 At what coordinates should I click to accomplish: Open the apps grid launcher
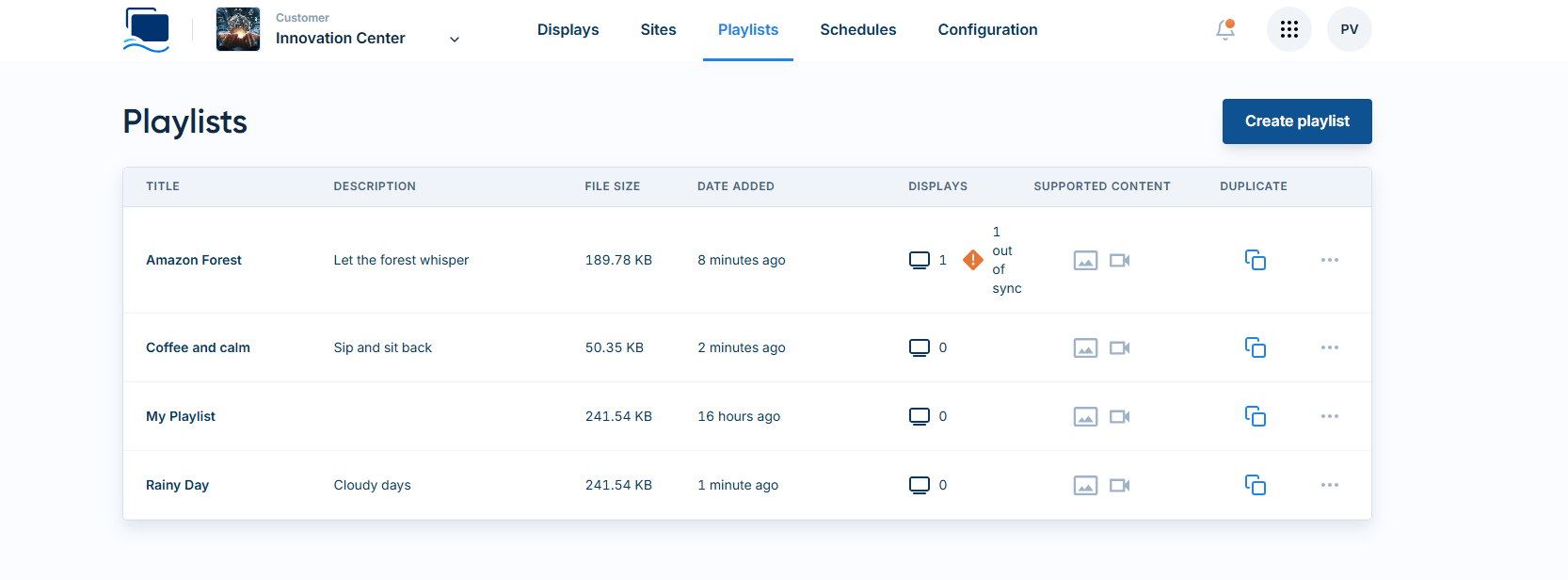[x=1288, y=30]
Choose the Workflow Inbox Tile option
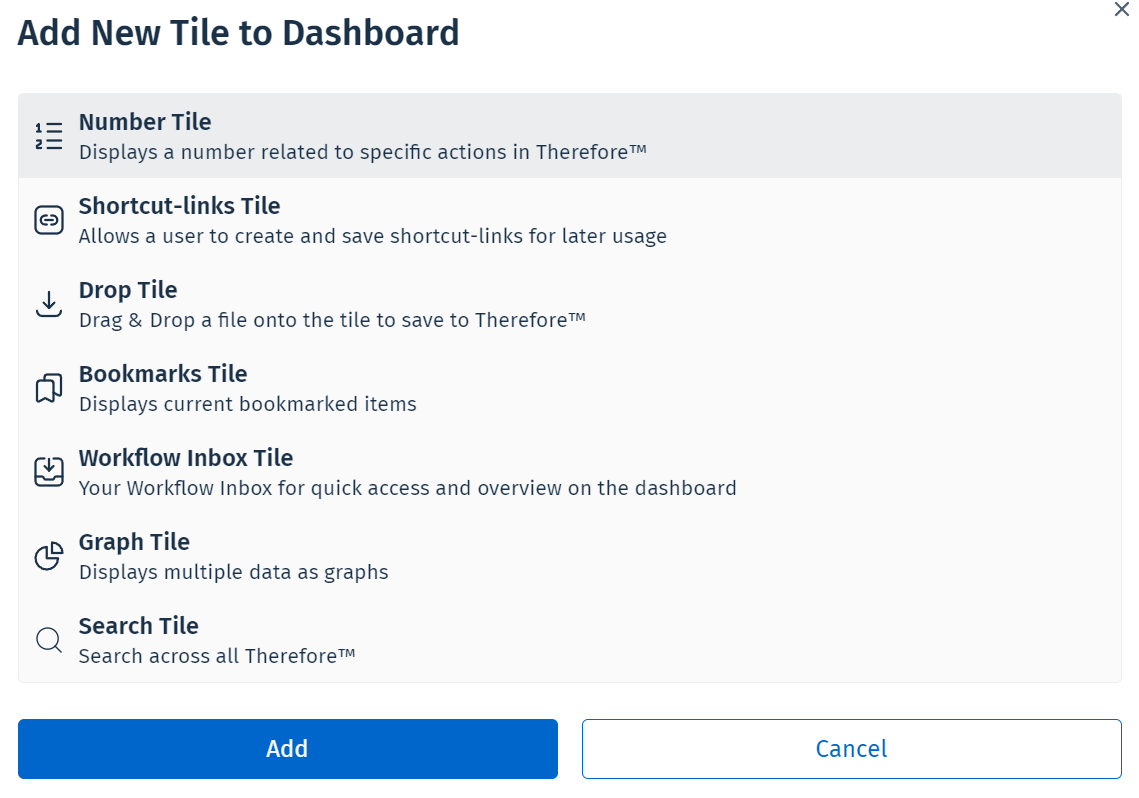Image resolution: width=1139 pixels, height=798 pixels. [570, 472]
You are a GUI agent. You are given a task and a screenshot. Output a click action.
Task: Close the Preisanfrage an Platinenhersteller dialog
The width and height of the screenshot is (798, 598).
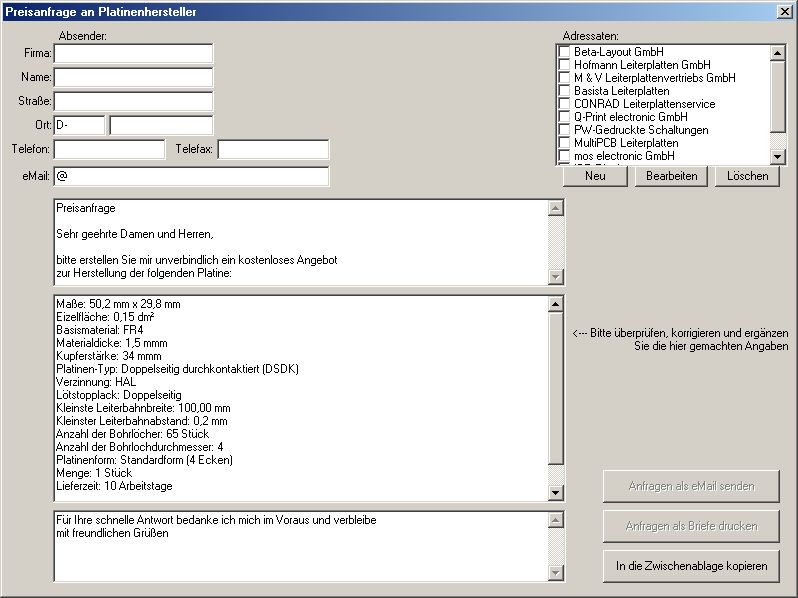(785, 11)
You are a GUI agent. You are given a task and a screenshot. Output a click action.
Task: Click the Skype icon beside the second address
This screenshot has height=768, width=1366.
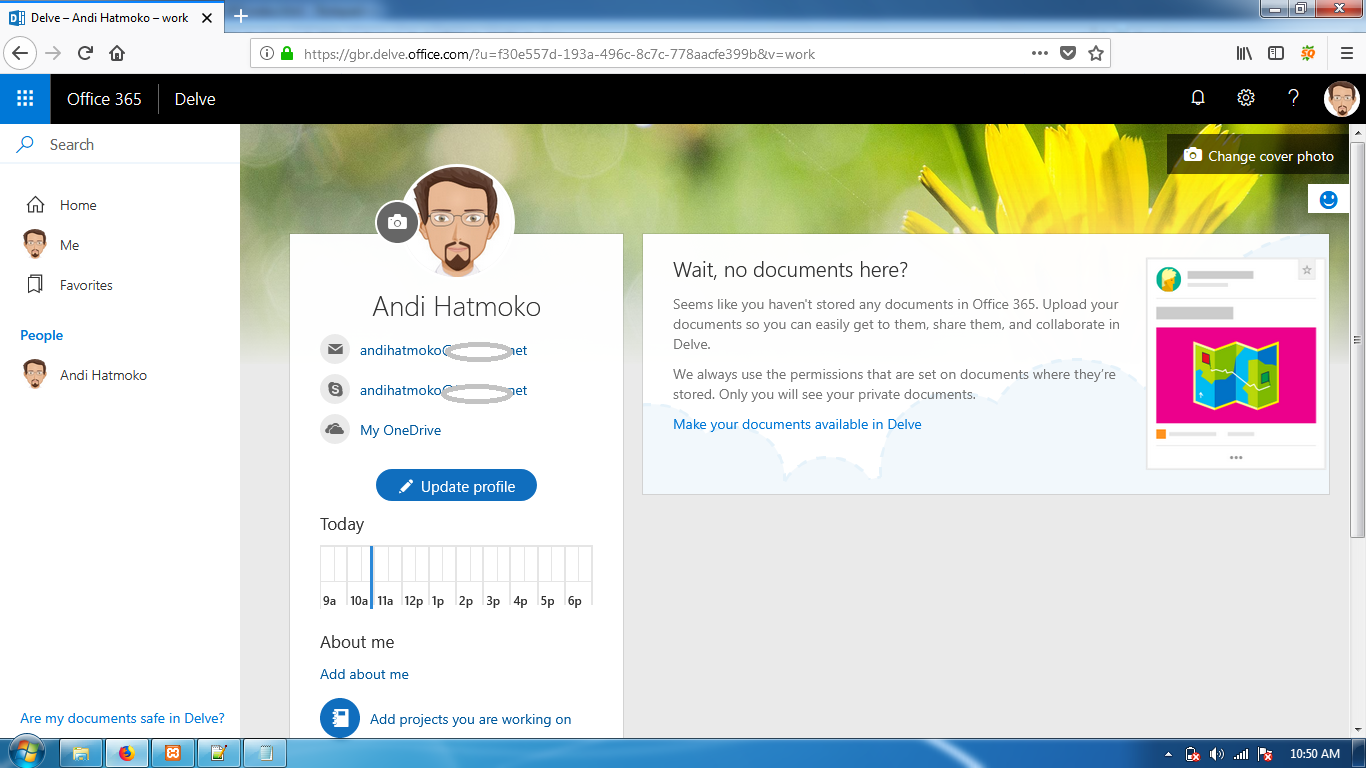(x=334, y=390)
==============================
- _Try it_: Omit the pictures and reproduce the remaining material above exactly.

- _Result_:
 At what coordinates should I click to accomplish: Open the apps grid launcher
[x=1288, y=30]
Choose the Workflow Inbox Tile option
Image resolution: width=1139 pixels, height=798 pixels. [570, 472]
You are a GUI agent. You are given a task and a screenshot. Output a click action.
Task: Close the Preisanfrage an Platinenhersteller dialog
The width and height of the screenshot is (798, 598).
(785, 11)
You are a GUI agent. You are given a task and a screenshot. Output a click action.
Task: Click the Skype icon beside the second address
This screenshot has height=768, width=1366.
(x=334, y=390)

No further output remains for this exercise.